**Required action**
In the data that follows, find each line containing "entry" and copy it.

**Given data**
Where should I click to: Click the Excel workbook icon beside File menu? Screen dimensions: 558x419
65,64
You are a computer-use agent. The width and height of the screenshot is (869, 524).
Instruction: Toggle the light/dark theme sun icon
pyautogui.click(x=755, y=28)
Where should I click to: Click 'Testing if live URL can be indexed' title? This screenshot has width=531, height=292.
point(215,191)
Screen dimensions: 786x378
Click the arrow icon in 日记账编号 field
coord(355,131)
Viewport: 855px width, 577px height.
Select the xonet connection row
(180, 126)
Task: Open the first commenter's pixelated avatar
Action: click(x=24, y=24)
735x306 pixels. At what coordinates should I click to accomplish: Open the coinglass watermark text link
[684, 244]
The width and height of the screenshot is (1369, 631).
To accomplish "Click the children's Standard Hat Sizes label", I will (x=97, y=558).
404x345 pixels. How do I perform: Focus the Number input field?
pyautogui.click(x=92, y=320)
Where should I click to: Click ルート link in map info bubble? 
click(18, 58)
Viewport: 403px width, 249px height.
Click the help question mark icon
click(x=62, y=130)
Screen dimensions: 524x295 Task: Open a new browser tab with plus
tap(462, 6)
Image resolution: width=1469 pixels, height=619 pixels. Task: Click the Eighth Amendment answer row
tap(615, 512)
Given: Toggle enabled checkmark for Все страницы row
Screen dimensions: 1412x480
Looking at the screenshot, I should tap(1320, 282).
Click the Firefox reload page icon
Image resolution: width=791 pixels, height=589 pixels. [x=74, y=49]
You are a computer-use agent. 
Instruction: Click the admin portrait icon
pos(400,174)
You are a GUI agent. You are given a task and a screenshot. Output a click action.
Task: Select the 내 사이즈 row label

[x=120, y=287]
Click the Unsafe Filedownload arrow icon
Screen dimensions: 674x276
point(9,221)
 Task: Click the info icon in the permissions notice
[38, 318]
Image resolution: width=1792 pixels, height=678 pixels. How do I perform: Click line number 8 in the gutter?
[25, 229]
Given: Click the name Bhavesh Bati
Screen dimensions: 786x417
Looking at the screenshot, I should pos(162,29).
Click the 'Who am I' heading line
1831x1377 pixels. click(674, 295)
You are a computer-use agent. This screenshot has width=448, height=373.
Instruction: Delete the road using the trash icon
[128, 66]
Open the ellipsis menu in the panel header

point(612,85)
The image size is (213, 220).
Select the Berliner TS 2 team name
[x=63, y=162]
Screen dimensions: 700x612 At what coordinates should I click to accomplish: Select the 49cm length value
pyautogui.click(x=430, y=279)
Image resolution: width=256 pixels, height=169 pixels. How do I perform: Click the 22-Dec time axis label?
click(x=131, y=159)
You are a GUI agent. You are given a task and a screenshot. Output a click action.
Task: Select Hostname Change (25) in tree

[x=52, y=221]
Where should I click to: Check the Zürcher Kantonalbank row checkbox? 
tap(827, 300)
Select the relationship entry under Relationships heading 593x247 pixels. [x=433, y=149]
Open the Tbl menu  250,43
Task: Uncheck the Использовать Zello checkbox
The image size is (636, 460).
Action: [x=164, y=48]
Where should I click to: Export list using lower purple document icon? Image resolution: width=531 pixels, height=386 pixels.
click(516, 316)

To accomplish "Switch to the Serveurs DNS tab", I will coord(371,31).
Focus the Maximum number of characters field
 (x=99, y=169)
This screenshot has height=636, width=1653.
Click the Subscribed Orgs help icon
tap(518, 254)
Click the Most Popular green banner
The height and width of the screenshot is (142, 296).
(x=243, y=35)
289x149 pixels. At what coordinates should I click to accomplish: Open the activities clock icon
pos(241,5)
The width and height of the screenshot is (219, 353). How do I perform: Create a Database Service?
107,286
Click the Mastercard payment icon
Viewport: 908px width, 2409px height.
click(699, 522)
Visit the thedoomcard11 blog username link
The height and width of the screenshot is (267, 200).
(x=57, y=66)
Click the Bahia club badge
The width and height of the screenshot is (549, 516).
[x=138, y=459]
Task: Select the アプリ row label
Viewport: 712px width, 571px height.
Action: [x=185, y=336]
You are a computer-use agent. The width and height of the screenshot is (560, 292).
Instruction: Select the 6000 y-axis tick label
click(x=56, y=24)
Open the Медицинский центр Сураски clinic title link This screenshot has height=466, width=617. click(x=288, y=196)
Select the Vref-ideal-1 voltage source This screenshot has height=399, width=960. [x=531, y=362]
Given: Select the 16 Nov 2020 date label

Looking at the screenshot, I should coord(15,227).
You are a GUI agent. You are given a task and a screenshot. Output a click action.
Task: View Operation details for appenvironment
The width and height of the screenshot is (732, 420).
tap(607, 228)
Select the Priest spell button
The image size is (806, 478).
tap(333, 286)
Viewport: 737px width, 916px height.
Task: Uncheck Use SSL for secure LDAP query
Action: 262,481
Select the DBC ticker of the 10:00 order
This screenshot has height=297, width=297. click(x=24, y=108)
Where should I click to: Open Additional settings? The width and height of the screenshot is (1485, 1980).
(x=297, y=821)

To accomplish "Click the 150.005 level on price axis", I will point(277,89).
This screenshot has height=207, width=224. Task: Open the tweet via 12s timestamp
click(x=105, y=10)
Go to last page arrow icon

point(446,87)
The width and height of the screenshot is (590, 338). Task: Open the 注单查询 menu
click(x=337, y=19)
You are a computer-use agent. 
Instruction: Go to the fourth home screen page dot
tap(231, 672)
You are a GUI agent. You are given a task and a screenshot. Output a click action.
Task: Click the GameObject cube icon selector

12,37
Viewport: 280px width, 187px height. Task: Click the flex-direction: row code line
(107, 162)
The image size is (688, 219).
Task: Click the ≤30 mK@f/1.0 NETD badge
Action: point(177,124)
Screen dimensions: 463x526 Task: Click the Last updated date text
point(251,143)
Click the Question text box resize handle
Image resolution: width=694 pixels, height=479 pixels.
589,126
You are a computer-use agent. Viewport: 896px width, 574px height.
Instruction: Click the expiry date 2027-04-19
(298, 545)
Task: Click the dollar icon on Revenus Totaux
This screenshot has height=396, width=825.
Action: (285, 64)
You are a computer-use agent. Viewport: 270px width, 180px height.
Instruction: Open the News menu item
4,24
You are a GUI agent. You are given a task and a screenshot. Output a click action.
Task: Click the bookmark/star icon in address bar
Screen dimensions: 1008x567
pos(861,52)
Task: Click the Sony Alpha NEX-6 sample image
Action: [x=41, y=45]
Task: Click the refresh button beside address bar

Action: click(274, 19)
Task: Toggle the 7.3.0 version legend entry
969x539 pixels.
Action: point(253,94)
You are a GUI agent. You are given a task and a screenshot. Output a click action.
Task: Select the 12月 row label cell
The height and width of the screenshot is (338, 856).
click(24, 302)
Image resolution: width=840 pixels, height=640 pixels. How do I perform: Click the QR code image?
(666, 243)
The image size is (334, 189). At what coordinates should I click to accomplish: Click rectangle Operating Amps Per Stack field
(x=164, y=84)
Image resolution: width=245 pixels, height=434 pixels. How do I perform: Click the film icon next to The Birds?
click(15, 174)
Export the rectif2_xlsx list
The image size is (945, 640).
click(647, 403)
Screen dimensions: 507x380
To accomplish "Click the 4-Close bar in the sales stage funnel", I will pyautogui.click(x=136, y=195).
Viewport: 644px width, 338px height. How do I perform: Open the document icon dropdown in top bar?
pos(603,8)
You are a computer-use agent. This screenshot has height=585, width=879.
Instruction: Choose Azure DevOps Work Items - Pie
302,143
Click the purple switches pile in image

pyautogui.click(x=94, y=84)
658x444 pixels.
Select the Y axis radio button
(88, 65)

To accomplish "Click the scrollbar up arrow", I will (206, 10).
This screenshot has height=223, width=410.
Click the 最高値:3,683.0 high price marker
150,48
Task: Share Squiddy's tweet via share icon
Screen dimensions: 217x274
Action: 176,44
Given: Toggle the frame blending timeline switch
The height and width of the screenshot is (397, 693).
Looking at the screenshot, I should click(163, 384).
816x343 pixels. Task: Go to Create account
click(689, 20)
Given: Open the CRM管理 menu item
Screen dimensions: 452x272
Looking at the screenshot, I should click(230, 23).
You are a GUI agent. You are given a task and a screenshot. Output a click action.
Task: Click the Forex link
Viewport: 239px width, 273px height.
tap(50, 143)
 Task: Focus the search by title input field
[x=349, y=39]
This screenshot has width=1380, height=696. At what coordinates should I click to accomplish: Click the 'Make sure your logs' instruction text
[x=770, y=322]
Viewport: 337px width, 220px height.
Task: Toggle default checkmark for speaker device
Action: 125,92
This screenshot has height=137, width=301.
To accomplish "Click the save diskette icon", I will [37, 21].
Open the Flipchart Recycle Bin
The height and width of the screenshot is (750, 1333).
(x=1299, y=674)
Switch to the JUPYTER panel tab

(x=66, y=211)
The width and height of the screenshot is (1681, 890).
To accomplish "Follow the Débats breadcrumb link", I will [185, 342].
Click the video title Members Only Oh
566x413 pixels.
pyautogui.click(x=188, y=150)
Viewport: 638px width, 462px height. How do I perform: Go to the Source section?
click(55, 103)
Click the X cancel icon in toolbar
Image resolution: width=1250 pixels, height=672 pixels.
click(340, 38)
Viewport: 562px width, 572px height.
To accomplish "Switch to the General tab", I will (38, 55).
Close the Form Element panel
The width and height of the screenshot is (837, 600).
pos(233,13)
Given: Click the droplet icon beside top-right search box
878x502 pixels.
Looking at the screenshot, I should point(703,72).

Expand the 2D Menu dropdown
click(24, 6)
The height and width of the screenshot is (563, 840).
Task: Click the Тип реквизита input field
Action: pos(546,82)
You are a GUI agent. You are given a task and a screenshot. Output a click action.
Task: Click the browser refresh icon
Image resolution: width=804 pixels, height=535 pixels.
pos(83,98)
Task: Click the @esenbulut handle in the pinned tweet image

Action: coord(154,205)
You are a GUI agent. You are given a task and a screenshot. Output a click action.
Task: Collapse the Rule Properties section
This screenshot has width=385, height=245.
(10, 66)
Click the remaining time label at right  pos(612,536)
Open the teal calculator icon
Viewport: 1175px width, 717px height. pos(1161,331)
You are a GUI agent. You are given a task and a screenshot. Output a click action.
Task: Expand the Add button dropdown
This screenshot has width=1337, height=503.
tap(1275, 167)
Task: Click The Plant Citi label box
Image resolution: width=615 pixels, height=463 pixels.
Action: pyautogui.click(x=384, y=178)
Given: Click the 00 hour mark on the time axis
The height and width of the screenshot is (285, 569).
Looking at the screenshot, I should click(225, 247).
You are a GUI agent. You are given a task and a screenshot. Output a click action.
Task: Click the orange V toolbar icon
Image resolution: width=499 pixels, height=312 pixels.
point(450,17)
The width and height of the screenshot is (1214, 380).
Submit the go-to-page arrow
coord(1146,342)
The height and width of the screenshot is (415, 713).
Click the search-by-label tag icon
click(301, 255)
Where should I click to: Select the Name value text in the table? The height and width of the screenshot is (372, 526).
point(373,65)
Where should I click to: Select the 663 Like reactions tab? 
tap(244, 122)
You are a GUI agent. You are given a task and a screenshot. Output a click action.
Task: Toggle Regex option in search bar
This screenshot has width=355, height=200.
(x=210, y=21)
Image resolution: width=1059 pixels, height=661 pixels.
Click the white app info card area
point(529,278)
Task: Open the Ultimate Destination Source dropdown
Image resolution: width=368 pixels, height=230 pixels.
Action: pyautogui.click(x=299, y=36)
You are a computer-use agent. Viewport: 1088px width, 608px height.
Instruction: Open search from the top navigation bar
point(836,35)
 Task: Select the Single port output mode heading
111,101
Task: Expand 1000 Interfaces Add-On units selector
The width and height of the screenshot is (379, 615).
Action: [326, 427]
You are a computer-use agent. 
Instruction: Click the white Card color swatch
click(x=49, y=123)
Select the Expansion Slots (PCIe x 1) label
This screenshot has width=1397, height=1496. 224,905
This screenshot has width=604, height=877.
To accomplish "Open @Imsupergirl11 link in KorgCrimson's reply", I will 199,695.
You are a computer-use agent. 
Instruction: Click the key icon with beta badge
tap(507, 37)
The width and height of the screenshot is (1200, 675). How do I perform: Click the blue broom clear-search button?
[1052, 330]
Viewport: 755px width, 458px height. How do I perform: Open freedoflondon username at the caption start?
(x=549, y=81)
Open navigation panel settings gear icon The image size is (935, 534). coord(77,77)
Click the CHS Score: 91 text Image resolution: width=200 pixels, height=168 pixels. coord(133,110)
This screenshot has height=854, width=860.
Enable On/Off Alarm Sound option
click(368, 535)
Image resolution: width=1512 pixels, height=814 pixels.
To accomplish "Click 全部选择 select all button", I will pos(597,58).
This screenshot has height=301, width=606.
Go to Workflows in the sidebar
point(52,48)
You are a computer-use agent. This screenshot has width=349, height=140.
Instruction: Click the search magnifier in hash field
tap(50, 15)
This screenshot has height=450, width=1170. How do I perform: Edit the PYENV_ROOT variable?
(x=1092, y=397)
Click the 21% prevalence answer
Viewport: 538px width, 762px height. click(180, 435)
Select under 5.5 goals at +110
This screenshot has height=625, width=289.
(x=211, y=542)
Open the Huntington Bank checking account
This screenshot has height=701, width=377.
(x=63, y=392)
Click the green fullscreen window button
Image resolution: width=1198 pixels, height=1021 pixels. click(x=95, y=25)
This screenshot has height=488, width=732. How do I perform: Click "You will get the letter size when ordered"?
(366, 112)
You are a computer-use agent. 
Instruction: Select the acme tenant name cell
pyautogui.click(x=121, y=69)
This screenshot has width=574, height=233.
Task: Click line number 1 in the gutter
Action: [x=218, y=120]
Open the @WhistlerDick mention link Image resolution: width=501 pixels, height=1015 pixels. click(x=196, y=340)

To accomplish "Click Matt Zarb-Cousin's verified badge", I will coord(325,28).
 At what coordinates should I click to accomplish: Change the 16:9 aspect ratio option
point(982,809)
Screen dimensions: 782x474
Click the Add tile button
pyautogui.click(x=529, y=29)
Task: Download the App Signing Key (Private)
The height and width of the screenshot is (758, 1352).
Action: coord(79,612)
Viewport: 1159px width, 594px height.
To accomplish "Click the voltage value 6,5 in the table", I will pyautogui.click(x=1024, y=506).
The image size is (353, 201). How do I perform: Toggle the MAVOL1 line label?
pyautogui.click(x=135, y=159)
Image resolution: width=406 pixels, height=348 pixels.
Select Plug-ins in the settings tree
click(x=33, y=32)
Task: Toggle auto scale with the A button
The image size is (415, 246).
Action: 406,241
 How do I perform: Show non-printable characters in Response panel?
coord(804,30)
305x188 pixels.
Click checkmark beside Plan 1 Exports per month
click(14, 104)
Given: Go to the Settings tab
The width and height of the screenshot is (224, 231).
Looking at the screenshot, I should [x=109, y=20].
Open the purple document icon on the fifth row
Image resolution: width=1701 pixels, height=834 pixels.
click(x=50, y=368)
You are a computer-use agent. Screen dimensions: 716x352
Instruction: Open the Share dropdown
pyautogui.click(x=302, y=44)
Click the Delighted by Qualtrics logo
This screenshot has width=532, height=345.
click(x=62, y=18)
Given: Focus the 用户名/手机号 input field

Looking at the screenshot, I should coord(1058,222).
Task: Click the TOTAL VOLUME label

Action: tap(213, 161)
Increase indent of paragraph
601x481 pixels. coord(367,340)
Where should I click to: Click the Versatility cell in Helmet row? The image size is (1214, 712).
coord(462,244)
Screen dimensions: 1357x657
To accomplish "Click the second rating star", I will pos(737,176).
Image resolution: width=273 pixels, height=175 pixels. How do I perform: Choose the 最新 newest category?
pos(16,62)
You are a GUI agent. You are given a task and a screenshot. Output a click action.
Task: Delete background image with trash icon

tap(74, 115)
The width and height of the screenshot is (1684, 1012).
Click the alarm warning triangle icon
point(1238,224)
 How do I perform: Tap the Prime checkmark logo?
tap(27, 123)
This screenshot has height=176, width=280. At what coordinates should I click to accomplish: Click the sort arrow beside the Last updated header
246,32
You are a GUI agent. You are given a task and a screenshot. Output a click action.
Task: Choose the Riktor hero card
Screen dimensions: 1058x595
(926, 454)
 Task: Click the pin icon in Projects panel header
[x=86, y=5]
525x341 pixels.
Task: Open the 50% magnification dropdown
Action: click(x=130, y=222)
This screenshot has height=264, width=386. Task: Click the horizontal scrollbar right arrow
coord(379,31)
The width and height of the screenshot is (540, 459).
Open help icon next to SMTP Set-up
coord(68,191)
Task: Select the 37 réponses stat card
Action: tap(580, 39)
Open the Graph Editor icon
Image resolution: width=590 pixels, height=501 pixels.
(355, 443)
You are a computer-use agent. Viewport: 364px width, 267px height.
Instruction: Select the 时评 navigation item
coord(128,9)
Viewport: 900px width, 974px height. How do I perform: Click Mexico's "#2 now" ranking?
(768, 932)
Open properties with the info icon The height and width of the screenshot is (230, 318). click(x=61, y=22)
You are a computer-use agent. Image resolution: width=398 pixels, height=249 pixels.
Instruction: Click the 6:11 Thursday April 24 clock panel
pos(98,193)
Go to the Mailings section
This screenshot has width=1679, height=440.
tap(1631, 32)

**Exercise answer**
Select the relationship entry under Relationships heading 593x247 pixels. [x=433, y=149]
Task: Toggle the 7.3.0 version legend entry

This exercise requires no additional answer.